Amazônia: Americanos são líderes da invasão estrangeira
Augusto Nunes escreve para a “Gazeta Mercantil”:
Os índios do Brasil profundo aprenderam há quase 400 anos que a cobiça é perigosamente aguçada quando abundam, na superfície e no subsolo da imensidão semideserta, riquezas naturais de dimensões espantosas.
Os homens que, a partir do século 17, resolveram enfurnar-se por lonjuras intocadas buscavam mais que terra e prazeres. Buscavam terra e fortuna.
A tribo dos brasileiros não aprendeu com os antepassados. Se não desdenhassem das lições dos velhos caraíbas, a Amazônia teria sido efetivamente ocupada há muito tempo, com racionalidade, imaginação e eficácia.
Faltam atenções dos governos. Falta vigilância nas fronteiras. Falta gente (a densidade populacional é a mais raquítica do país).
A Amazônia continua tão vulnerável a invasores, oportunistas e aventureiros como no dia em que o primeiro homem branco penetrou na selva.
Numerosos países, dezenas de entidades internacionais e organizações não-governamentais contemplam com crescente cupidez a imensa usina de superlativos.
A Amazônia brasileira é uma demasia de jazidas minerais, pedras preciosas, madeira de lei, plantas medicinais raríssimas. Ali está a maior floresta tropical do mundo.
Os rios do lugar compõem a maior das bacias fluviais, que concentra 20% da água doce disponível num planeta cada vez mais sedento.
Pois o Brasil segue encarando com desdém a hipótese de perder o controle sobre a região que soma mais da metade do território nacional. Só recentemente o ex-ministro Delfim Netto aposentou a certeza de que um Brasil sem a Amazônia é tão improvável quanto o Rio sem Carnaval.
"Sempre achei que era coisa de paranóico", conta Delfim. "Já não penso assim. Se não ocuparmos a Amazônia, os estrangeiros farão isso", diz ele. Avisos nunca faltaram.
Em 1981, o Conselho Mundial das Igrejas declarou a Amazônia "um patrimônio da Humanidade, cuja posse por países é meramente circunstancial". Em 1983, a primeira-ministra inglesa Margareth Thatcher sugeriu às nações carentes que vendessem "fábricas e territórios".
Em 1984, o vice-presidente americano Al Gore optou pelo recado sem rodeios: "A Amazônia não é dos brasileiros.
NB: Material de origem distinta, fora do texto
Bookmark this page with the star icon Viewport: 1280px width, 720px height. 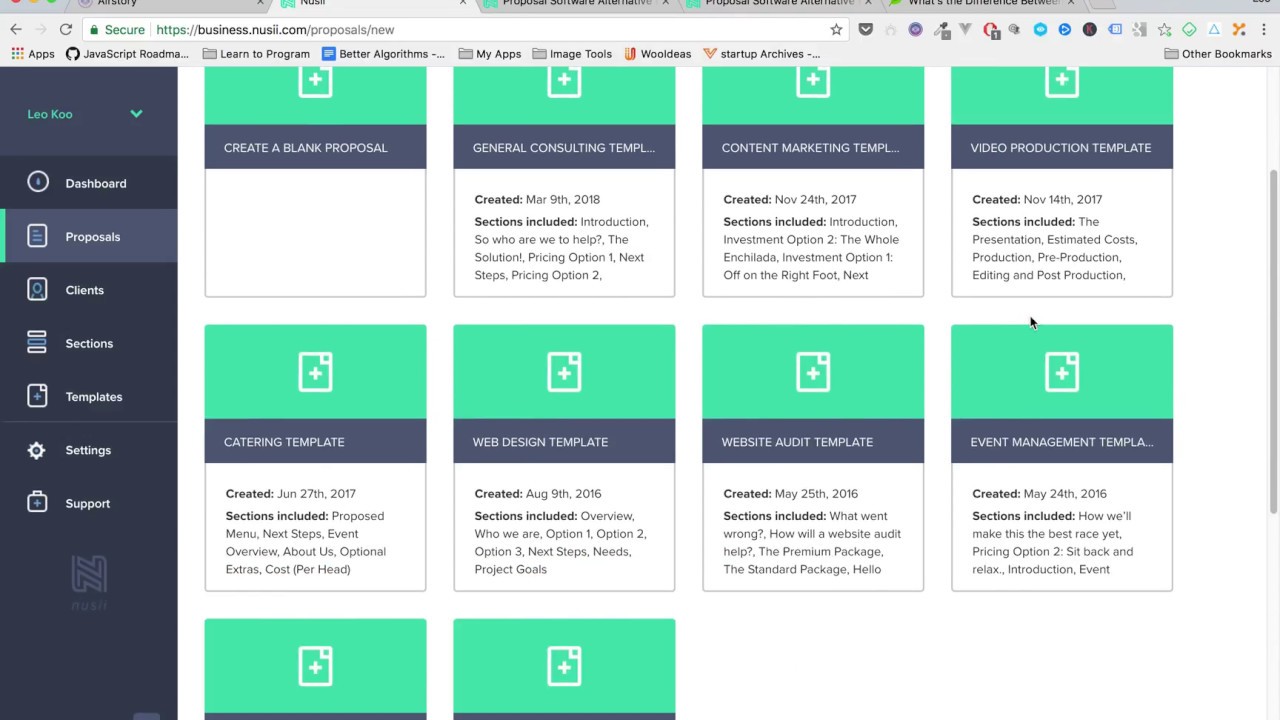coord(836,30)
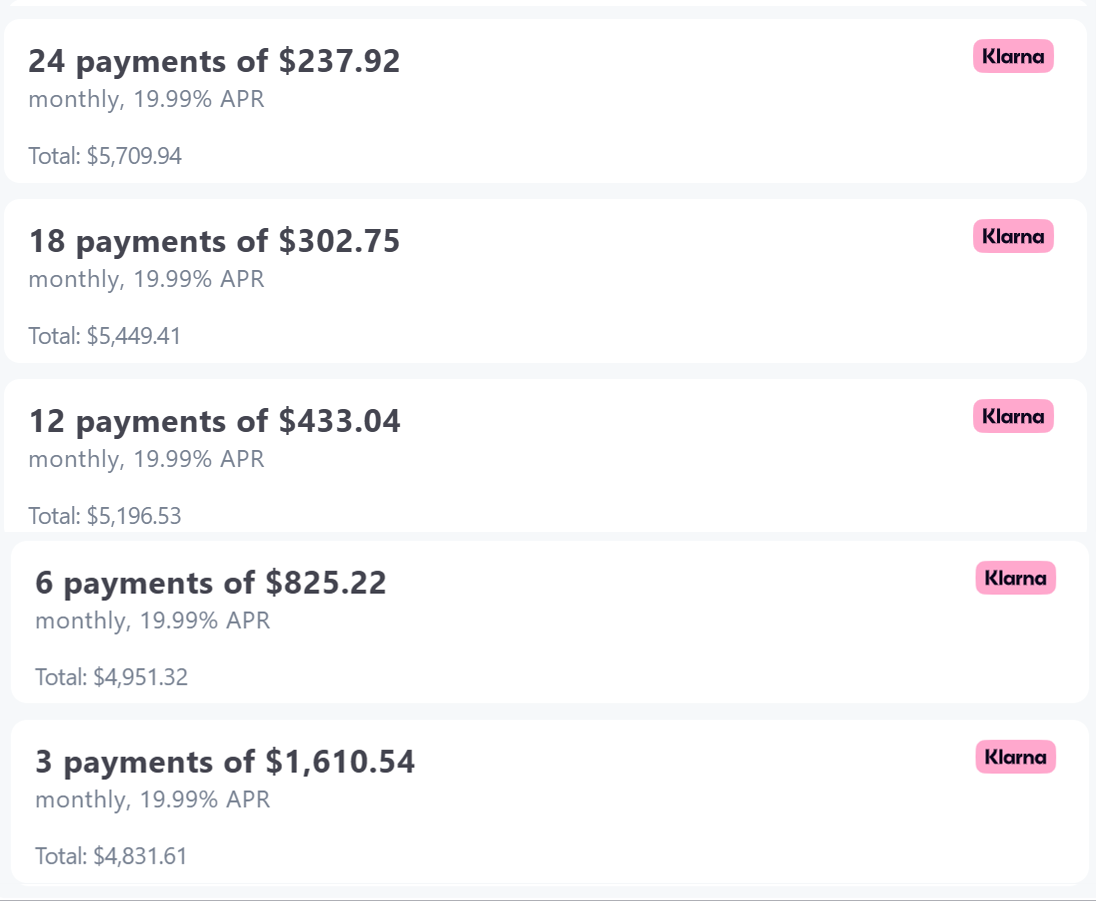Choose the 3 payments of $1,610.54 plan
This screenshot has height=901, width=1096.
point(550,802)
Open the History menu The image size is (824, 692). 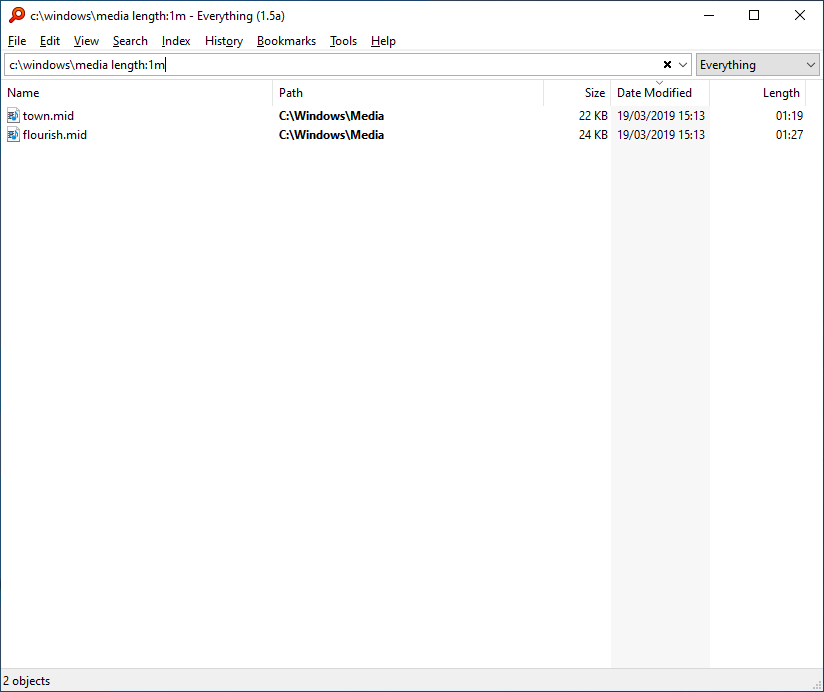point(224,41)
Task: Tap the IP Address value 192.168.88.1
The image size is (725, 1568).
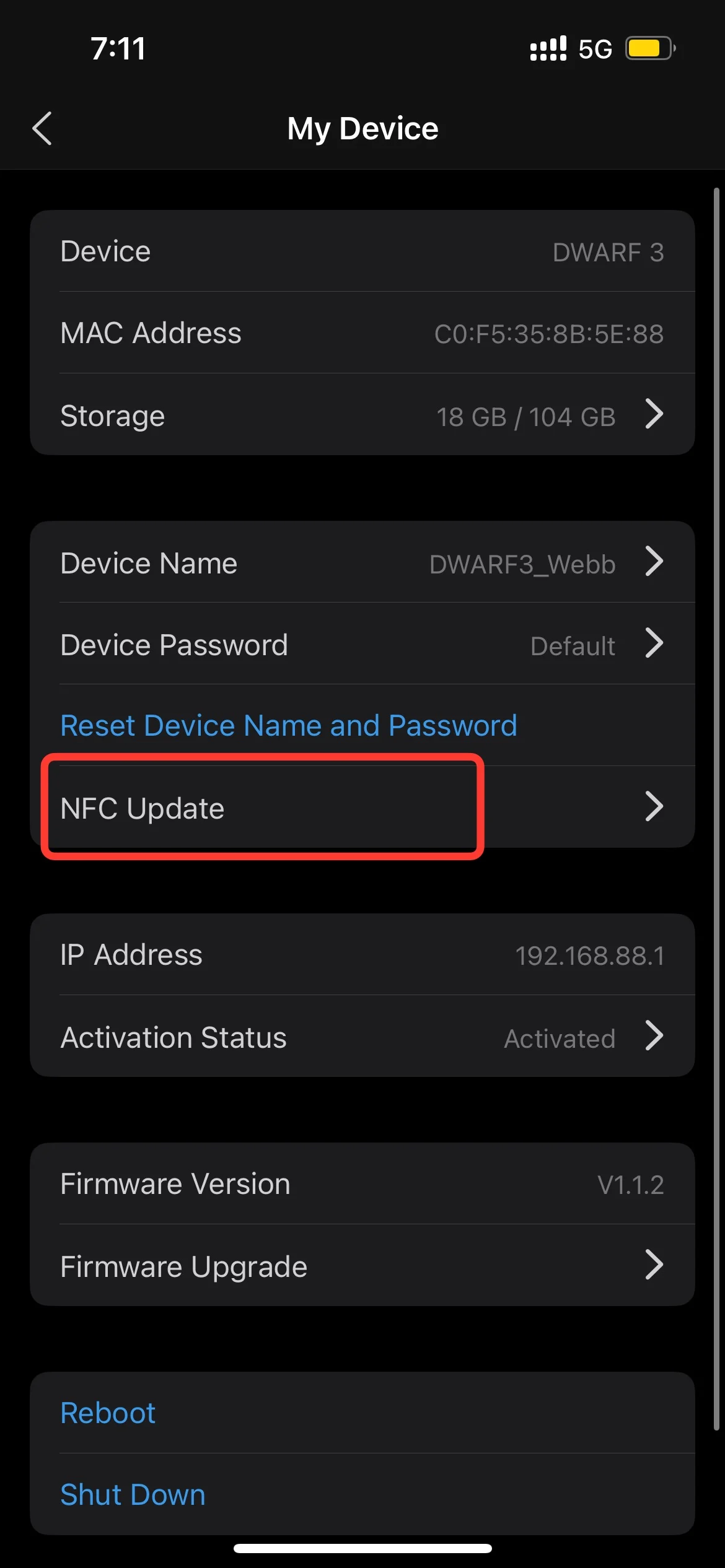Action: click(x=589, y=956)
É de todos nós."
Os governantes da nação agredida pelas sucessivas ameaças reagiram com a placidez de quem acredita mesmo que Deus é brasileiro – e jamais faltará aos conterrâneos na hora difícil. E as provocações prosseguiram.
"O Brasil deve aceitar a soberania relativa sobre a Amazônia", informou em 1985 o francês François Mitterrand.
Estimulado pela adesão de Mikhail Gorbachev, líder da falecida União Soviética, o primeiro-ministro inglês John Major admitiu a execução de "operações diretas" no norte do Brasil.
E o general americano Patrick Hughes rascunhou a declaração de guerra: "Caso os brasileiros façam da Amazônia uma ameaça ao meio ambiente nos EUA, estaremos prontos para agir."
Liderados pelos EUA, países estrangeiros passaram há muitos anos da palavra à ação, vêm reiterando relatórios confidenciais produzidos anualmente pelo Grupo de Trabalho da Amazônia.
Coordenado pela Agência Brasileira de Inteligência (Abin), o GTAM reúne especialistas em assuntos amazônicos ligados aos serviços de inteligência das Forças Armadas e da Polícia Federal. O relatório de 2005 é inquietante. O de 2006, ainda mais perturbador.
Publicado com exclusividade pela Gazeta Mercantil e o Jornal do Brasil, o mais recente estudo do GTAM concentra-se em nove questões que os especialistas consideram especialmente relevantes.
Condena a demarcação contínua da Reserva Indígena Raposa Serra do Sol, radiografa a questão ambiental, denuncia a ação do crime organizado e trata dos conflitos fundiários.
O tom, sempre incisivo, torna-se áspero no capítulo dedicado à ação do governo. Ou omissão: a máquina do Estado ainda não chegou lá.
Nenhuma novidade: o último presidente a incursionar demoradamente pela Amazônia foi o americano Theodore Roosevelt. Em 1914.